Dataset items:
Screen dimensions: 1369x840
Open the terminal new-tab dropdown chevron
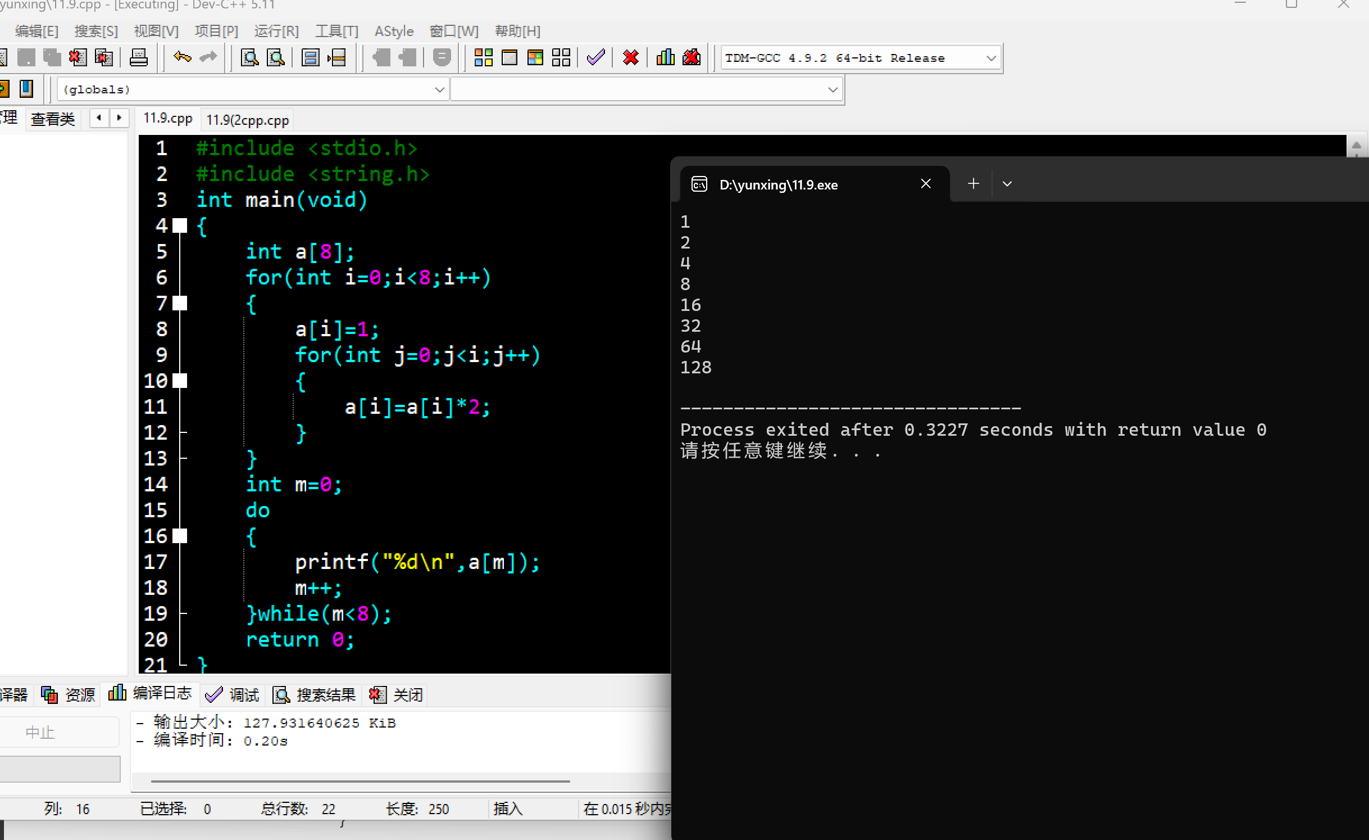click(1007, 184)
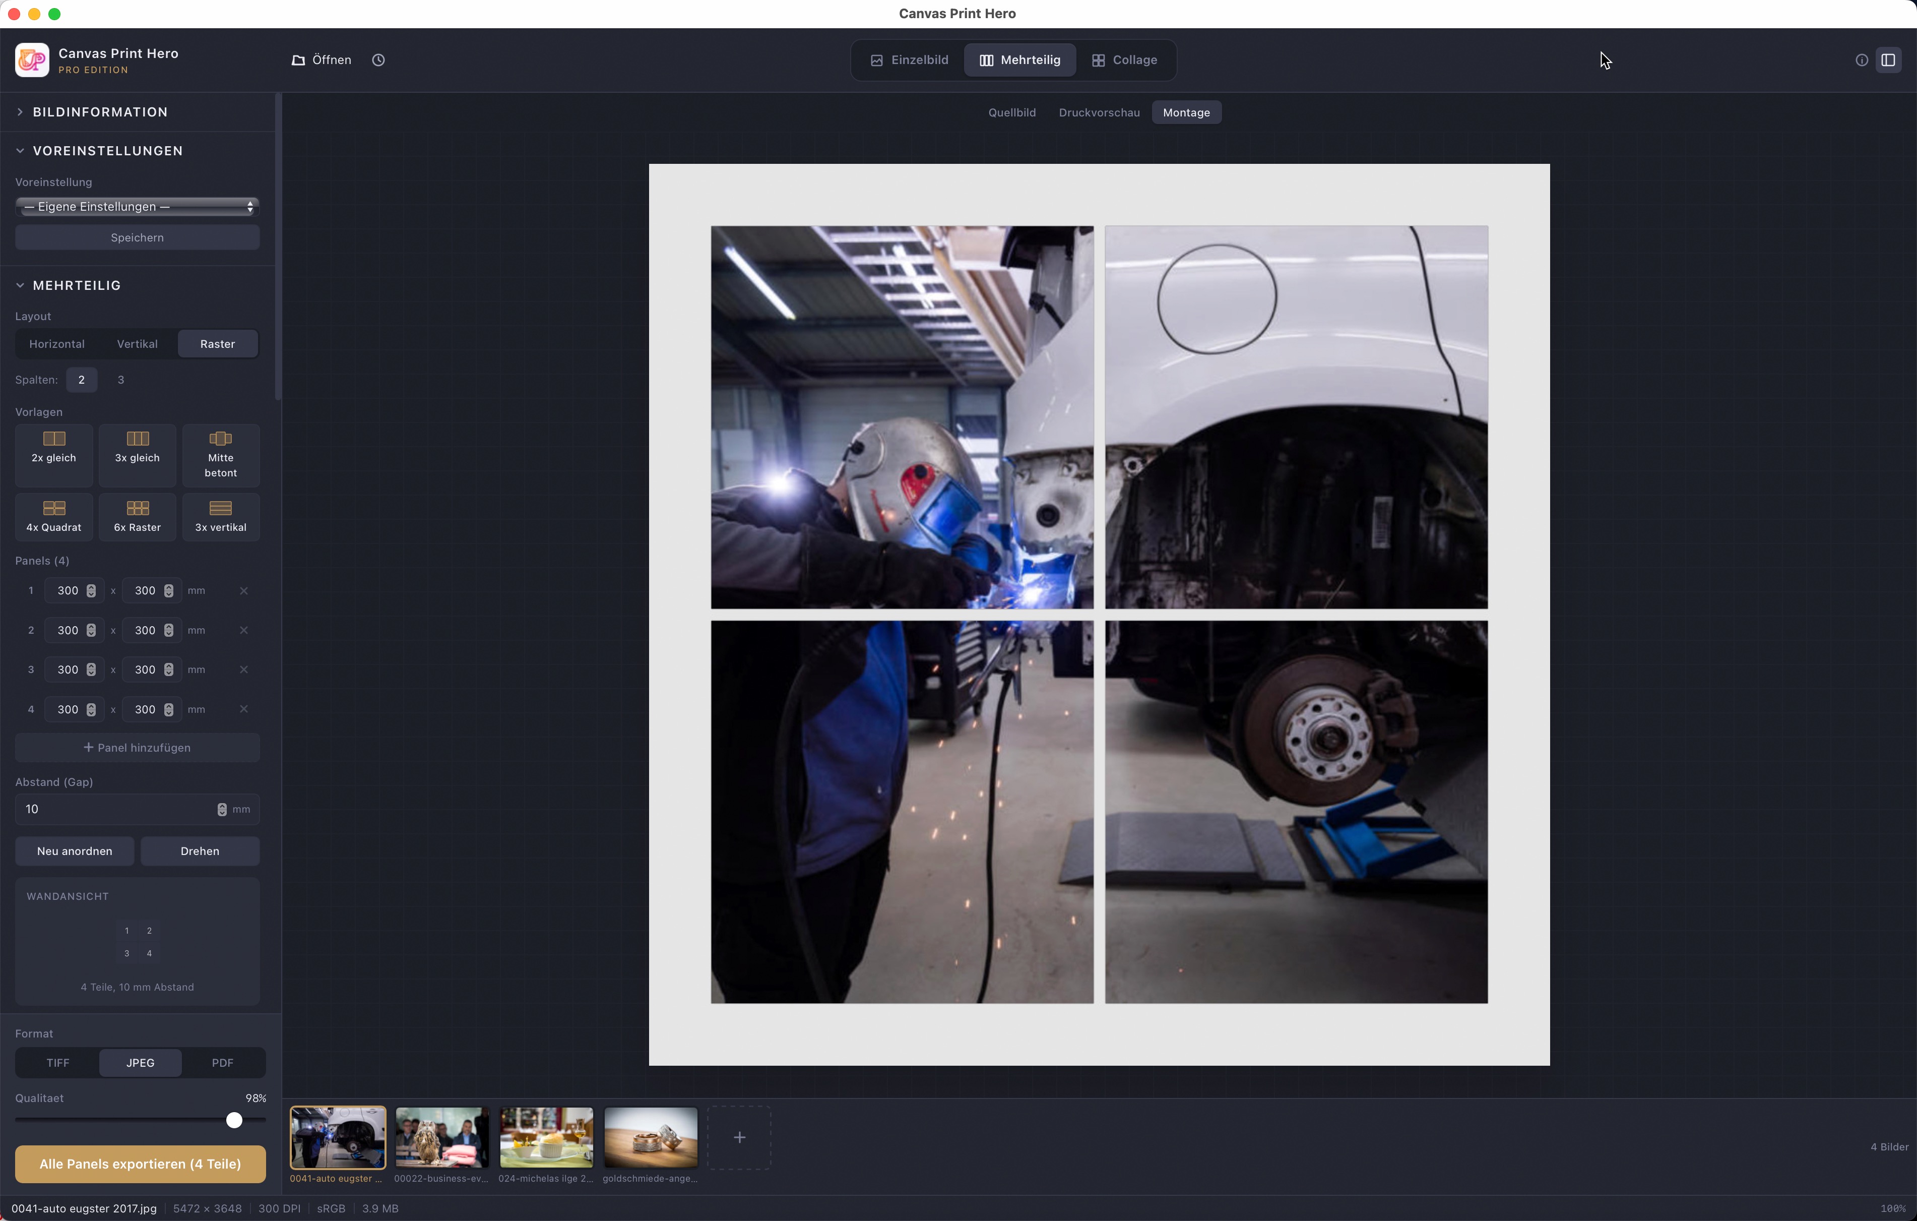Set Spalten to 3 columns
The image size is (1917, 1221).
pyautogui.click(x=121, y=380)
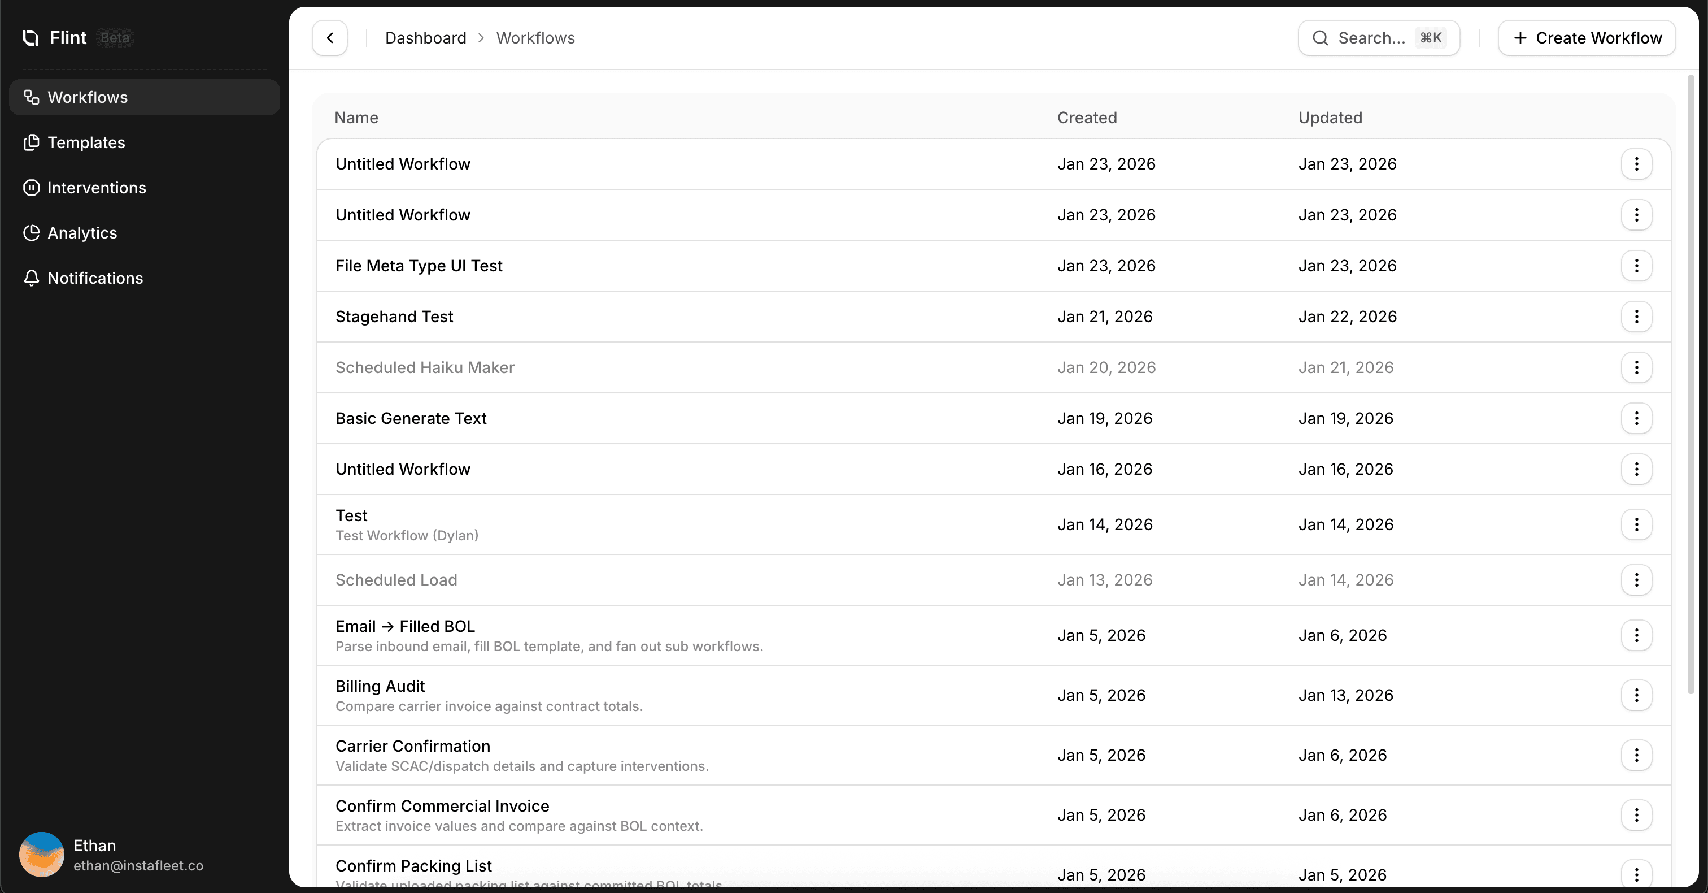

Exercise aim: Return every entry above exactly. Pictures stay out.

Finished task:
Screen dimensions: 1369x840
Open the terminal new-tab dropdown chevron
click(1007, 184)
Set Spalten to 3 columns
The image size is (1917, 1221).
pyautogui.click(x=121, y=380)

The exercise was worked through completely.